NO number of school buildings can guarantee a quality education. Analysts have attributed the root cause of Myanmar’s deteriorating education system to a serious shortage of competent and qualified teachers, not to a lack of learning institutions, pointing out the low academic achievements of students, including graduates.
As part of the Myanmar government’s education reform programme, formal schooling has been made compulsory to students from kindergarten to eleventh grade. The Ministry of Education announced on its website that K-12 education will be introduced as of the 2016-2017 academic year, with a shift of emphasis from rote learning to cognitive development in line with international standards set for early childhood development.

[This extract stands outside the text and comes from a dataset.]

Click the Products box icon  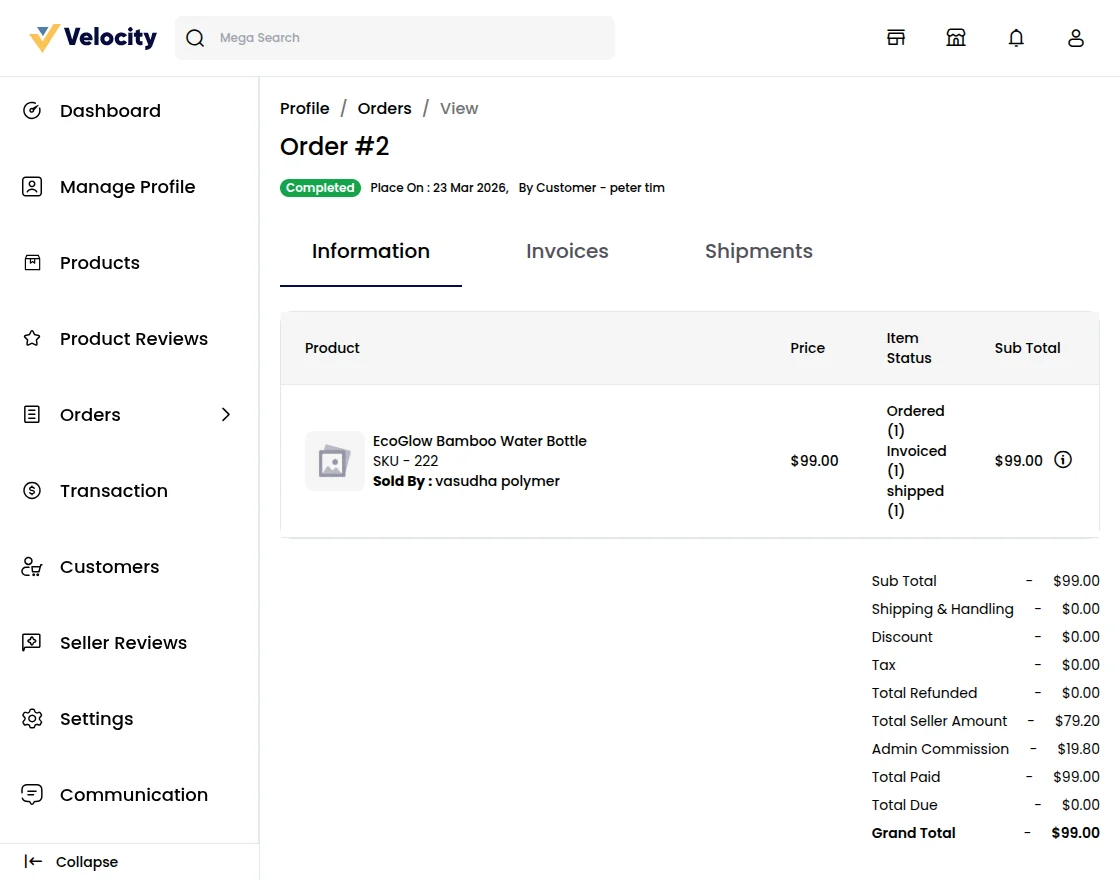[32, 263]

The newly-designed syllabus for kindergarten has attracted both constructive and destructive criticism from educational, civil and political groups, especially in big cities, prompting the Department of Educational Research to give a press briefing on the new syllabus in Nay Pyi Taw on 8 January. Officials spoke in favour of the new syllabus, expressing their belief that the course was designed to enable children to develop social skills, curiosity, cognition and scientific and environmental discovery.

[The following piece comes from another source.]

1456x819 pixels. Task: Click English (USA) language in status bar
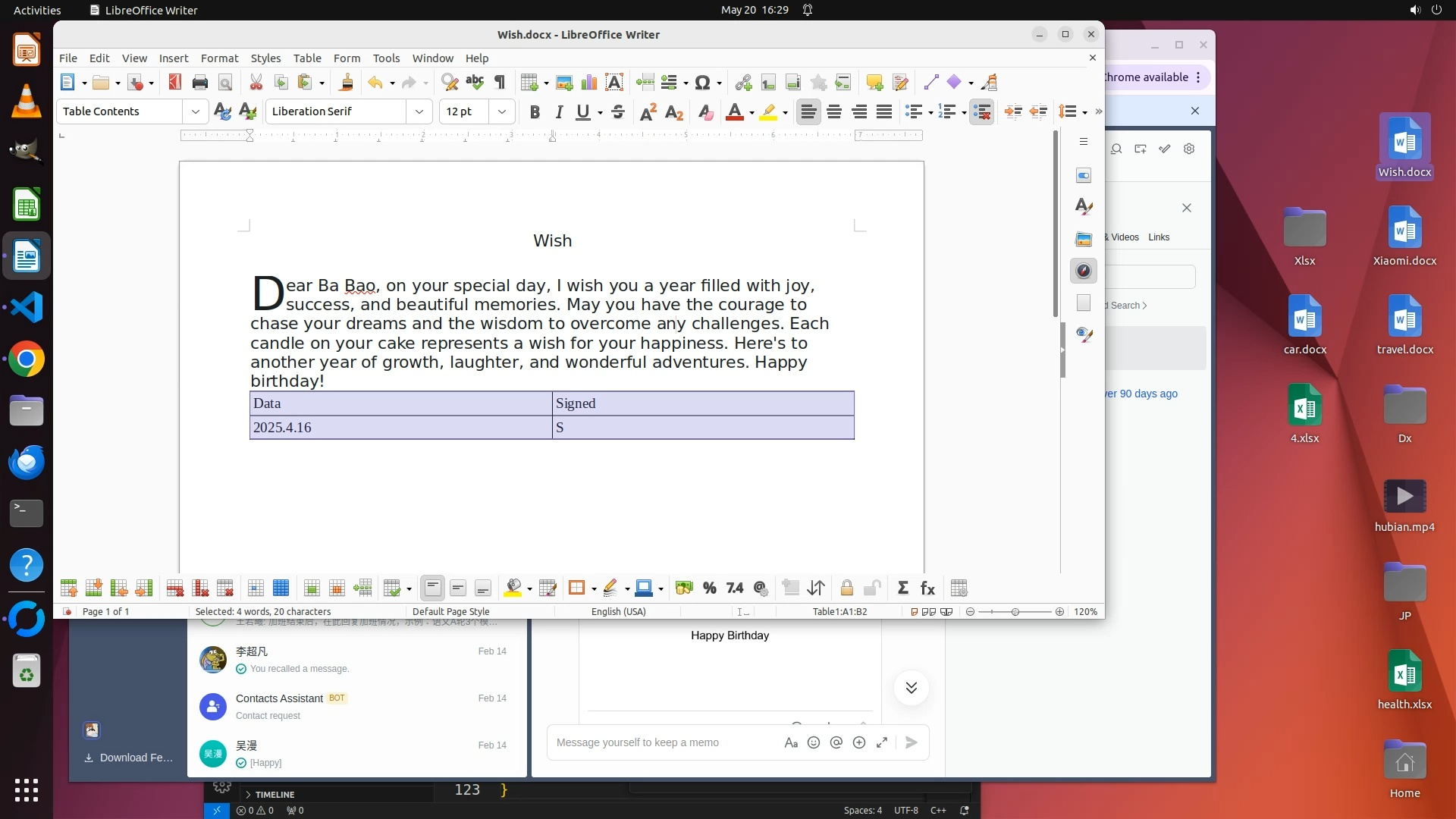618,612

In addition, the matriculation examination this year will come with slight modifications, including a greater focus on thought-provoking questions based on the textbooks.
In the new education system, there have been both encouraging signs and serious challenges. However, the on-going reforms in the education sector should not lose momentum. Despite the standard of our education not being high, there are hopeful signs that our education is not yet beyond repair.